The article presents a comprehensive theoretical analysis of modern approaches to optimizing three-dimensional models for use in Augmented Reality (AR) environments. The relevance of the study is determined by the rapid development of AR technologies in education, industry, medicine, e-commerce, and digital marketing, which is accompanied by increasing performance requirements for mobile and web-based platforms. One of the key challenges in implementing AR solutions is ensuring stable frame rates and fast loading of 3D content under limited computational resources of mobile devices. The purpose of this research is to systematize and generalize existing methods of 3D model optimization aimed at reducing polygon count, minimizing texture data volume, improving rendering efficiency, and ensuring compatibility with modern AR platforms. The paper analyzes mesh decimation algorithms, retopology techniques, Level of Detail (LOD) approaches, texture and normal map baking methods, texture atlases, graphical data compression, and visibility culling technologies.

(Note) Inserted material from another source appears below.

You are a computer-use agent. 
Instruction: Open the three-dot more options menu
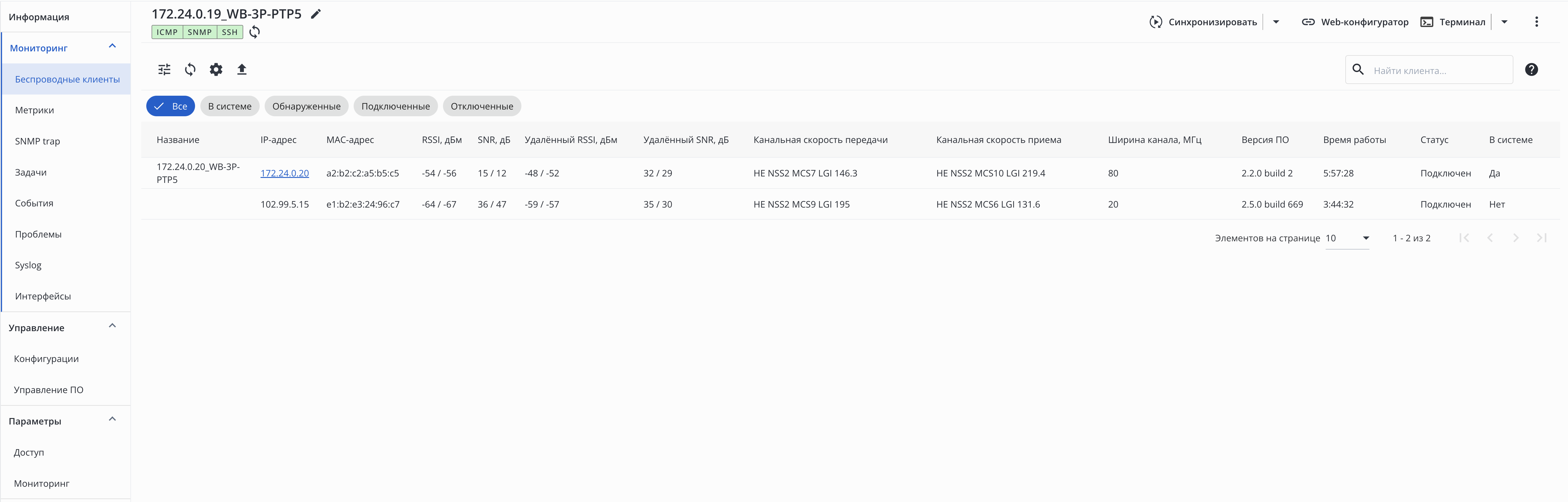coord(1536,22)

Special attention is given to optimization tools and software environments such as Blender, MeshLab, Simplygon, as well as AR engines including Unity and WebAR frameworks. The study demonstrates that effective optimization of 3D models requires a comprehensive combination of geometric, textural, and algorithmic techniques that significantly reduce model size without substantial loss of visual quality. It is proven that the use of multi-level object representation and adaptive rendering mechanisms enhances AR application performance, reduces loading time, and stabilizes frame rates. The obtained results can be applied in the development of high-performance AR systems within the framework of modern information technologies.